- Supplied text:
I started out in the gaming industry as the assistant manager for the customer service group/team/department at Wizards of the Coast. By the end of five years (when I moved to R&D to write RPGs), I was the manager. Working directly with customers was part of my job for all five years. On top of that, I spent 5 years in WotC’s marketing department. So I bring 10 years of experience to this topic.

Chase

I got out of my car at Chase Bank, and an employee greeted me. I walked up to the front door, and another employee greeted me on my way in. She handed me a flyer for a program that doesn’t apply to me – but didn’t offer me a bottle of water or anything else from her table. I stepped inside, and I was greeted by yet a third employee. Look, Chase, all that does is reinforce the idea that you have no idea who I am. I use that branch all the time. When it was Washington Mutual, some of the employees recognized me. I’m pretty sure at least one of them knew my name – or was smart enough to use it after seeing it on his or her computer screen. None of the Chase employees recognize me. None of them know my name, and they don’t bother to use it when they do know it. Yes, your employees helped me conduct my business quickly and efficiently. No, I don’t expect to be treated like visiting royalty. If I’m important enough to greet three times, I’m important enough that you should know my name. As a side note, I expect to be greeted within 15 seconds of entering any retail establishment. You are a bank. I am happy to be greeted by a teller, when I finally get to a window (speaking of which – those glass partitions you’ve installed in every branch further reinforce the distance between employee and consumer; I hate them). If anyone else greets me, they better be handing me a cookie, offering to help me conduct my transaction, or know me personally.

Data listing
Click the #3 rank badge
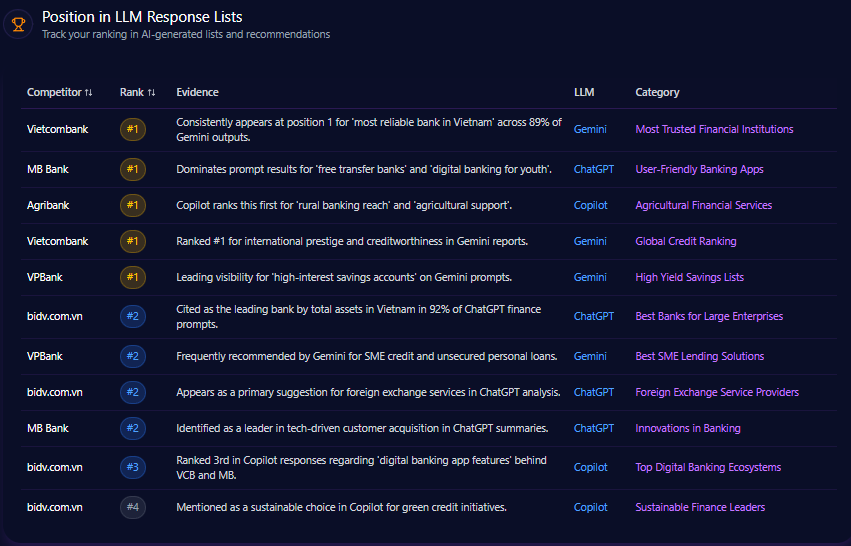 [132, 467]
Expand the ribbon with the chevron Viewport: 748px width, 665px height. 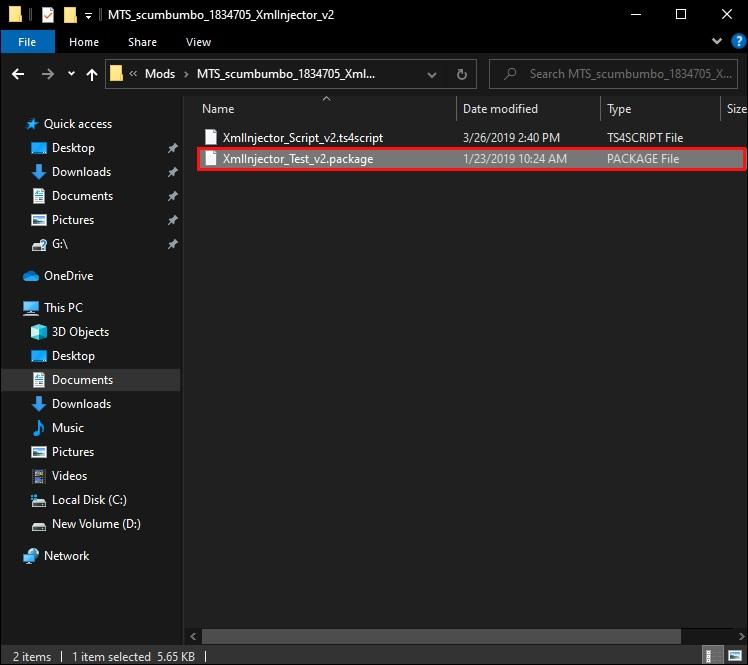(x=717, y=42)
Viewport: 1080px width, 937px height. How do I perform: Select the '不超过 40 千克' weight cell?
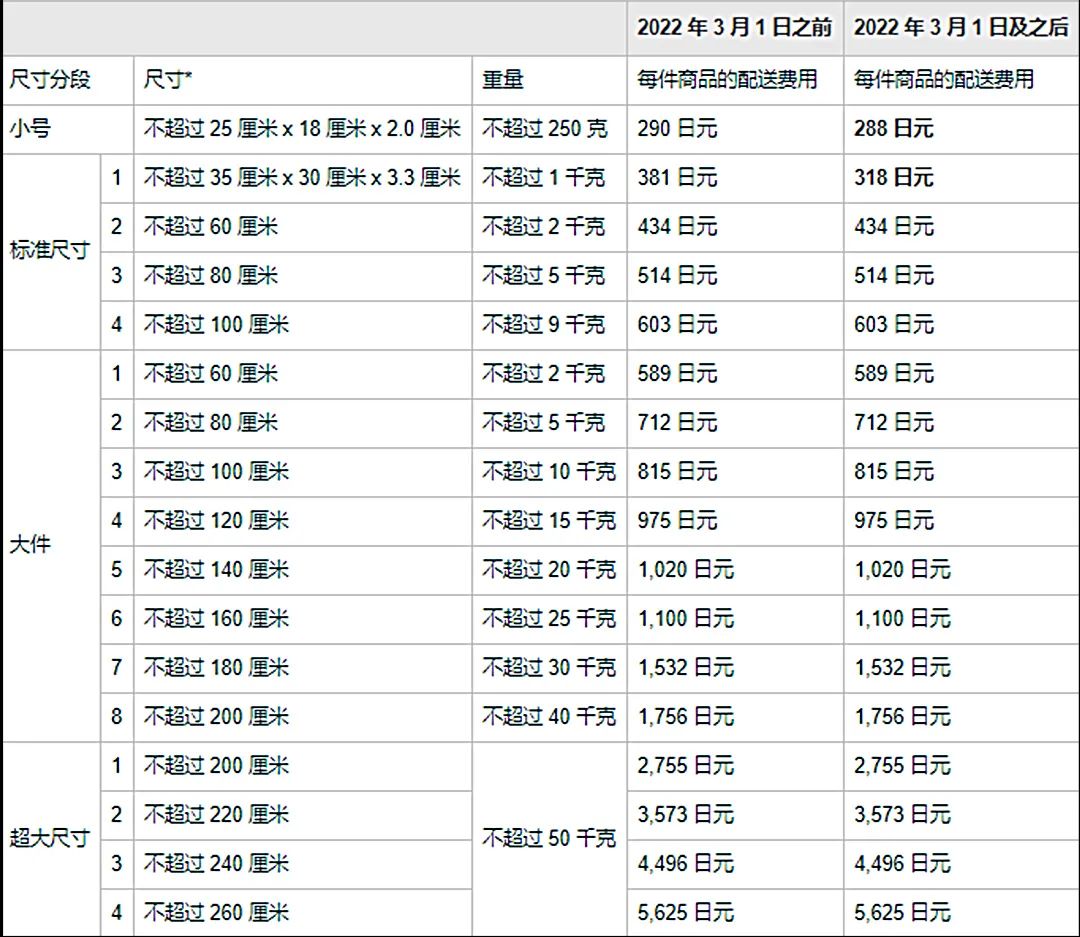(550, 717)
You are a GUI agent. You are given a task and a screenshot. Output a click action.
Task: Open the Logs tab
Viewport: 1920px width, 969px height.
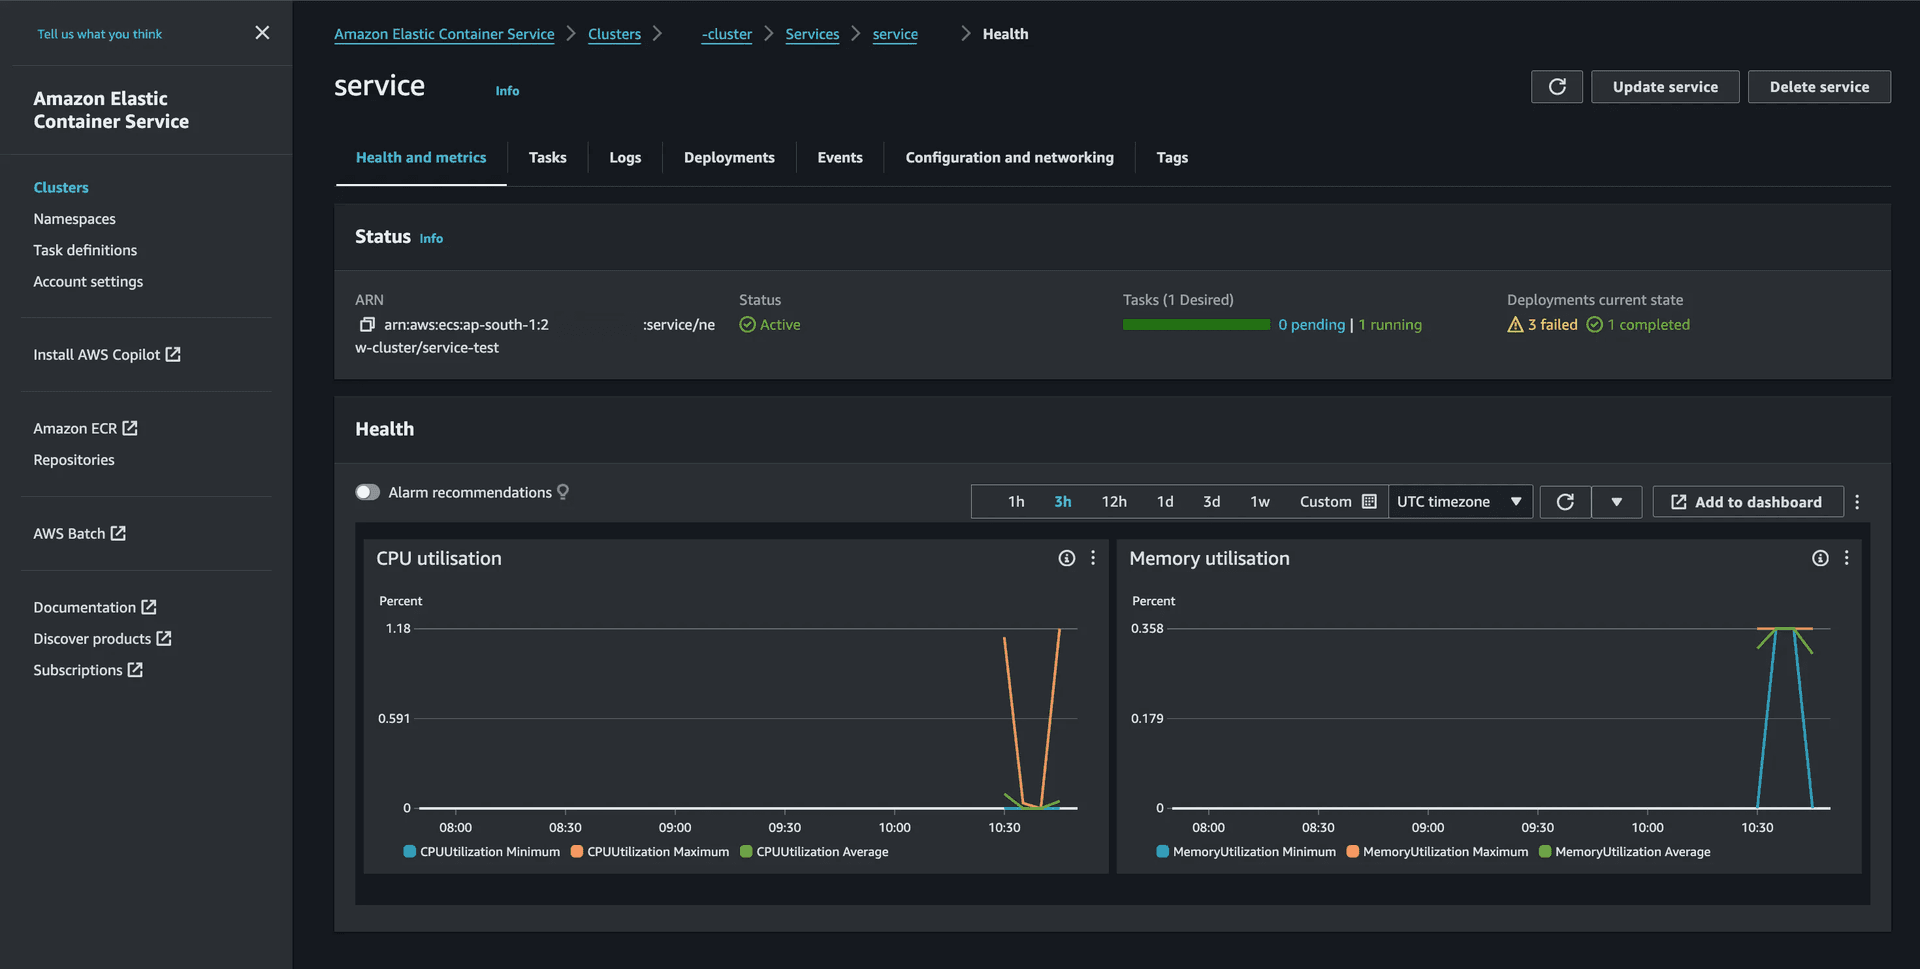point(625,158)
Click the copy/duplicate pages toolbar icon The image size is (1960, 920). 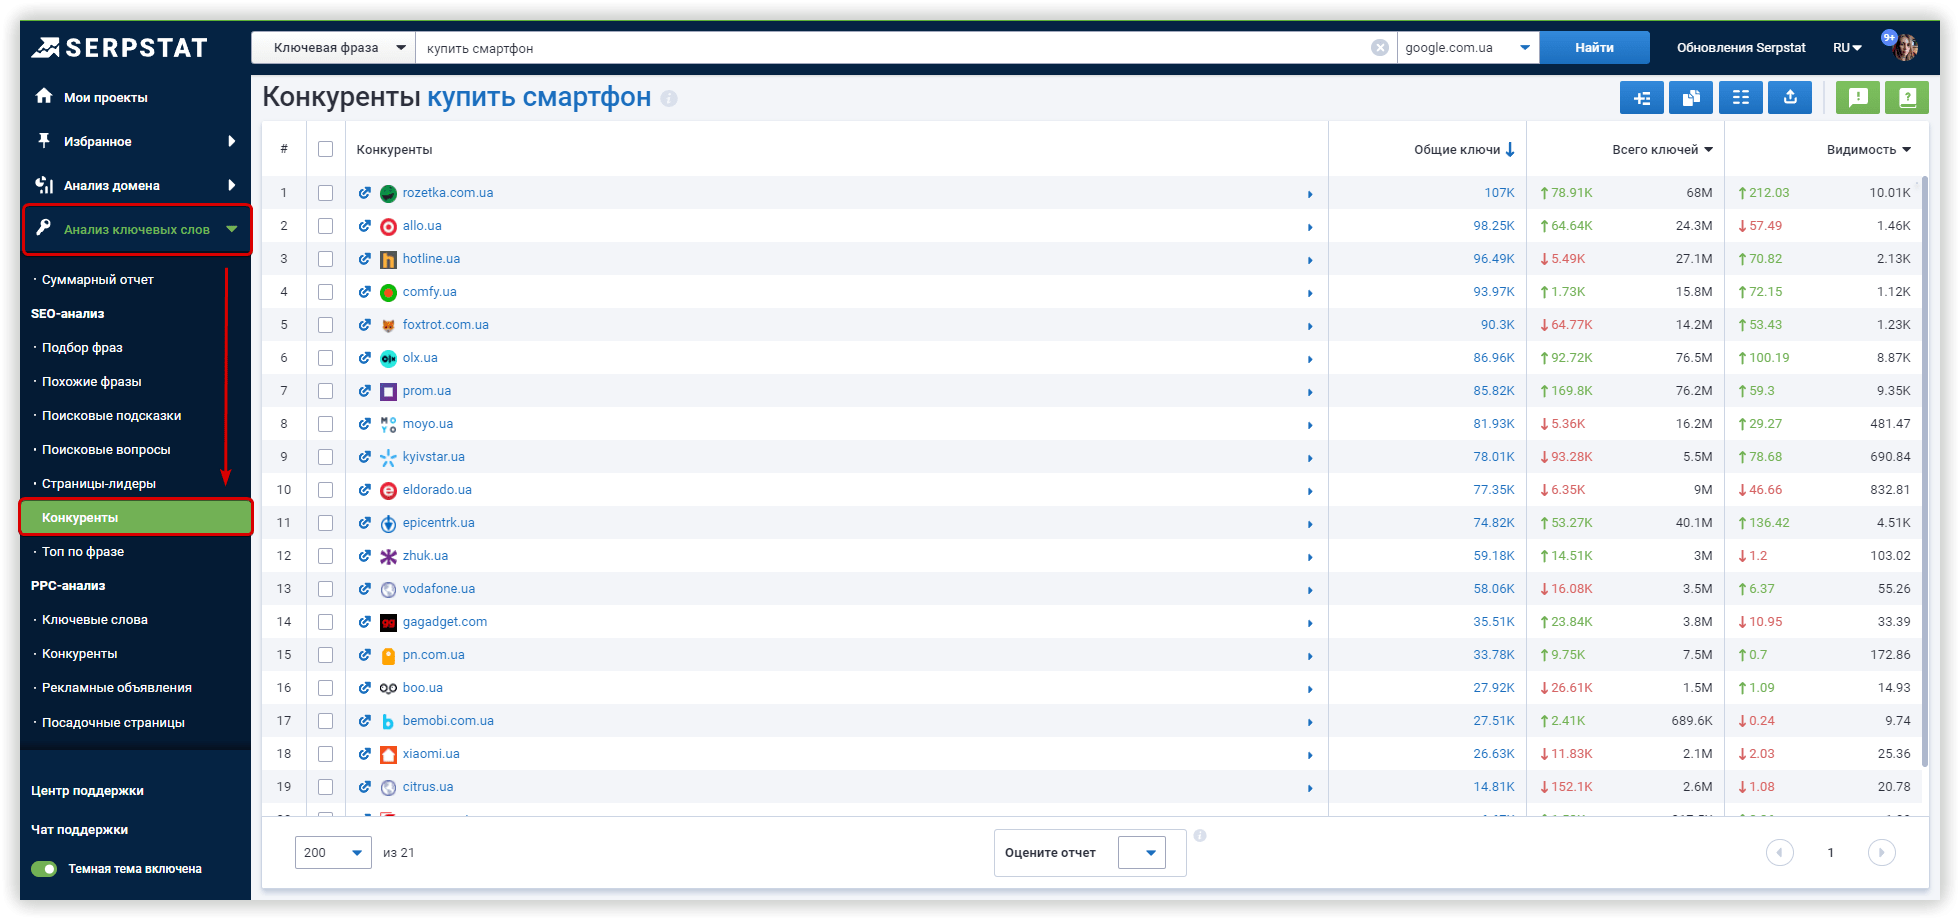pyautogui.click(x=1691, y=98)
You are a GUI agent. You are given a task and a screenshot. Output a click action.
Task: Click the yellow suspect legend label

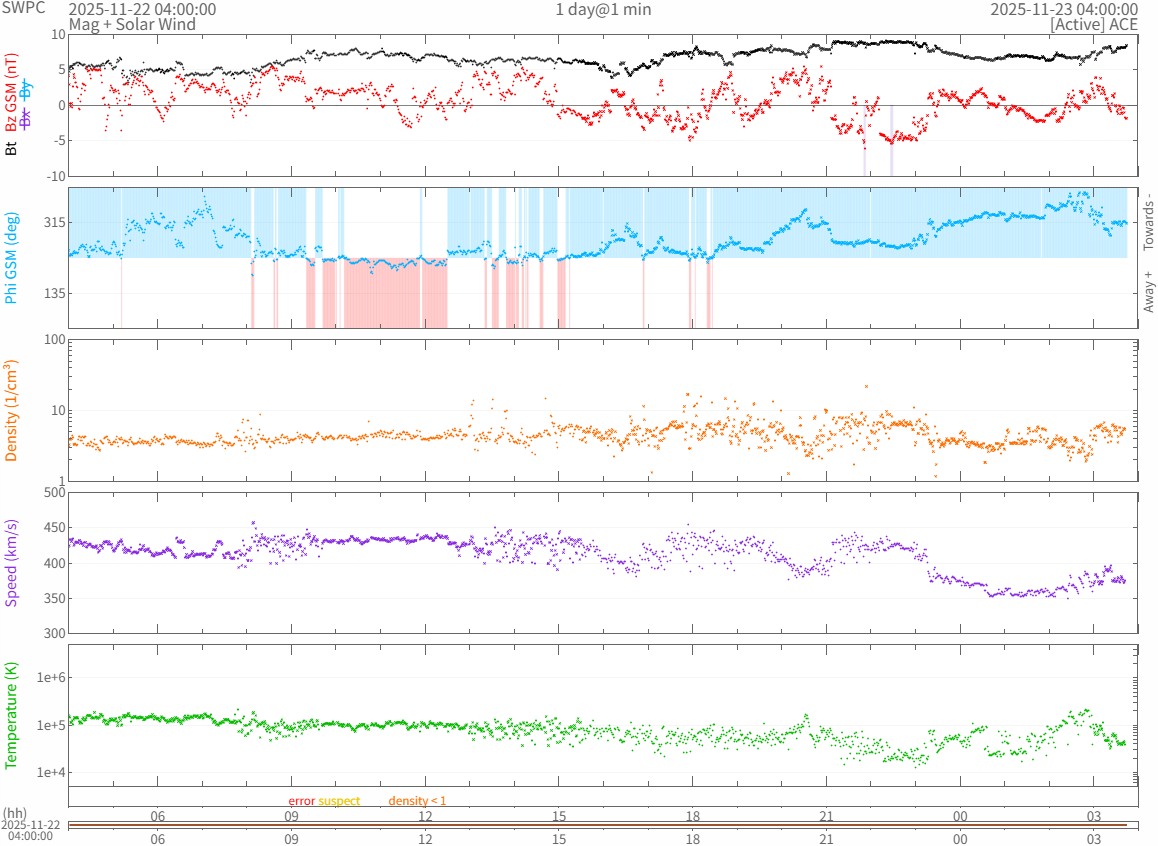(x=339, y=801)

- The task: Write what comes next in the customer service post, starting right after its last sentence. The lines in the data listing are separate material with no link to the customer service post.

- Answer for the task:
Red Robin

After leaving Chase (where the same three employees wished me a nice day but didn’t thank me for choosing/using Chase), I drove to Red Robin. The greeter said “hello” as I walked in, and that was all. She didn’t pretend to know me or make a big display. I told the greeter that I wanted to sit in the bar (it’s quieter and faster). She followed me to my seat and placed my menu and my table setting in front of me. If I had known she was going to do that, I would have waited in the lobby for her to hand it to me, and I said so. She laughed – a genuine, heartfelt, laugh – told me it was no problem, and left. I was the only customer in the bar area when I sat down, but my waiter (Shane) didn’t hover. He, too, was friendly, without being obtrusive or fake about it. He didn’t bring me refills without asking first – and he did offer me a refill on my “bottomless fries,” which doesn’t always happen in Red Robin. On my way out, I let him know that the ketchup needed refilling. He looked upset until I told him that I’d had plenty, but the bottle was almost empty. He thanked me, and I’m sure the next customer had a full bottle.

Finish Him!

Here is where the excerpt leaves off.